- Switch up to start charging, and switch down to start discharging.
- The measured voltage is recorded automatically when charging or discharging starts.
- You can change the measuring point by moving the probe.
- For accurate measurement, operate the switch after fully charging or discharging the capacitor.
- To prevent fluctuations in the measured value, do not change the voltage, resistance, or capacitance during measurement.

## Charging the capacitor

While you apply voltage to a capacitor, current flows through it.

The process of charging accumulates electric charges, and the internal voltage rises by this accrued charge.

As charging progresses, the charging rate slows down, and the internal voltage approaches the external voltage.

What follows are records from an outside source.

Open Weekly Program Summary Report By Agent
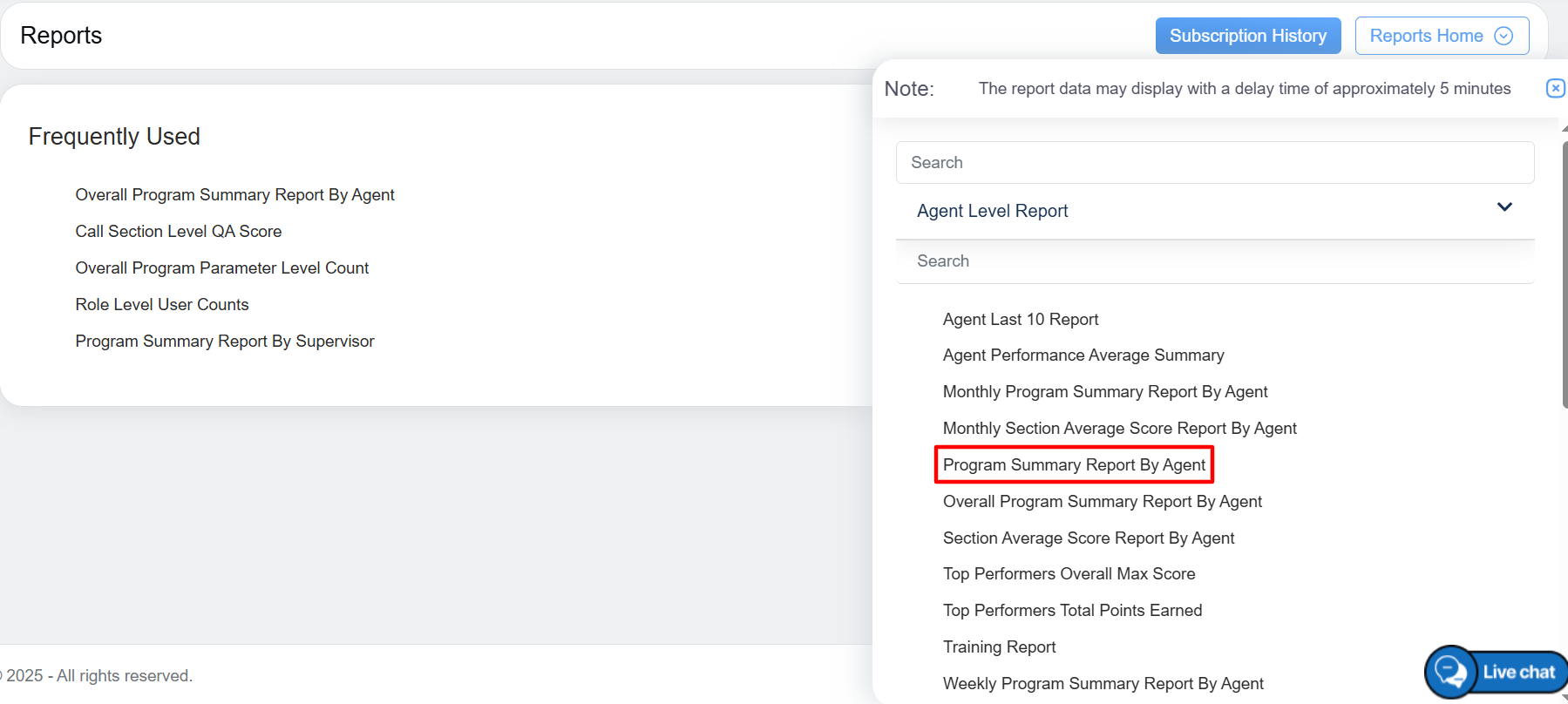Viewport: 1568px width, 704px height. (1103, 684)
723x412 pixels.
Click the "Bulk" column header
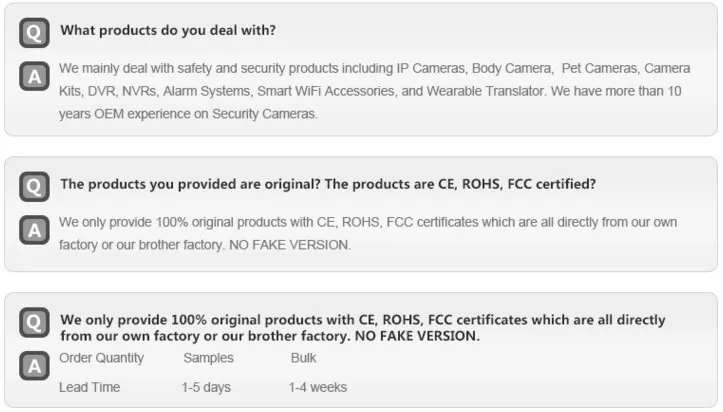coord(303,358)
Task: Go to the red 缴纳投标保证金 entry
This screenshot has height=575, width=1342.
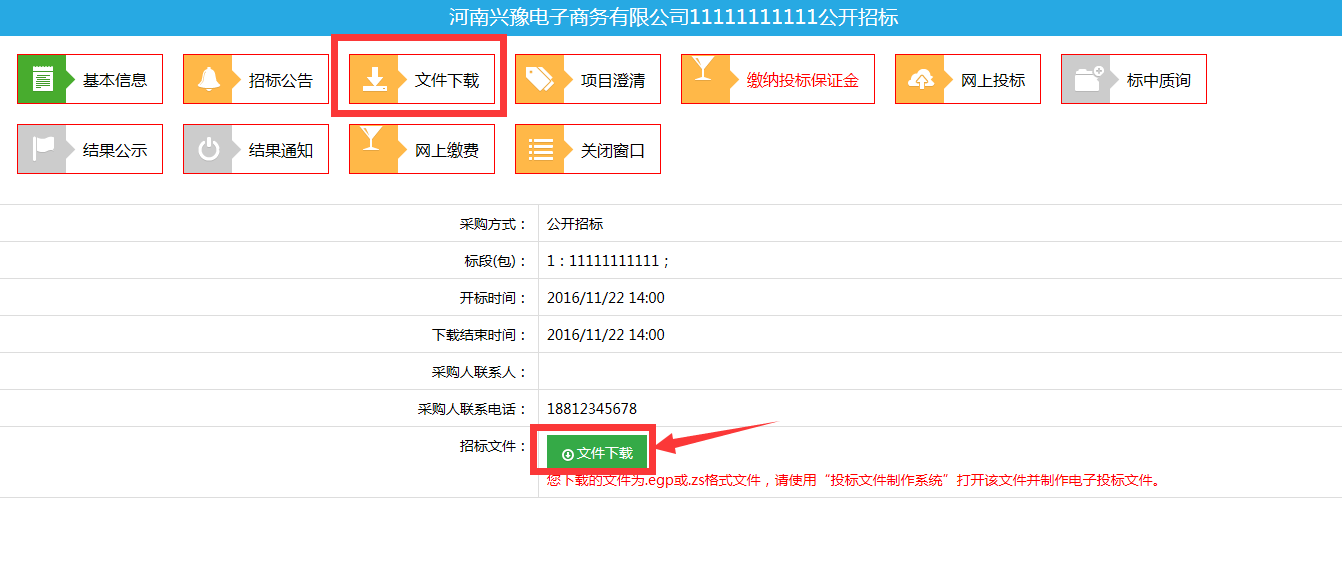Action: [802, 80]
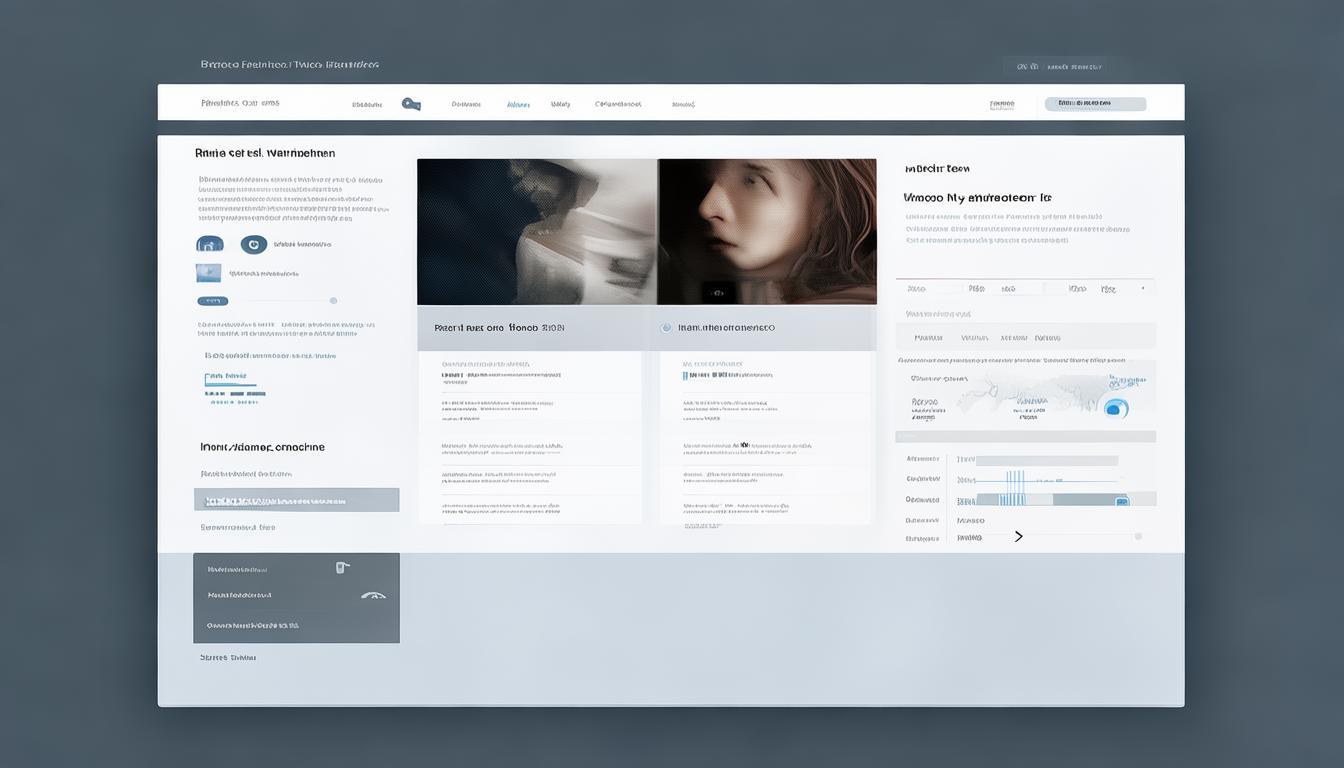Viewport: 1344px width, 768px height.
Task: Select the highlighted gray item in left sidebar
Action: [x=296, y=500]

While charging, the voltage changes as follows:

\[ V(t)=V_0 (1-e^{-t/RC}) \]

\(V(t)\) : Capacitor internal voltage (V)

\(V_0\) : External voltage (V)

\(t\) : Time (seconds)

\(R\) : Resistance (Ω)

\(C\) : Capacitance (F)

For example, if the external voltage is 1 V, the resistance is 1 kΩ, and the capacitance is 1000 μF, the following characteristic curve can be obtained.

\(RC\) multiplied by resistance and capacitance is called the time constant (τ). The time constant has the following characteristics.

- When charging during the 'time constant,' approximately 63.21% of the capacity is charged.
- If you charge about 5 times the 'time constant,' about 99.33% will be charged.
- The larger the resistance, the weaker the current flows. So it takes longer to charge.
- The larger the capacitance, the greater the need to charge it. So It takes a long time.

## Discharging the capacitor

Discharge of the capacitor also takes time.

Discharging a capacitor can be thought of as similar to charging.

That is, about 63.21% of the total capacity is discharged during the time constant, and when it is discharged about 5 times the time constant, approximately 99.33% of the capacity is discharged.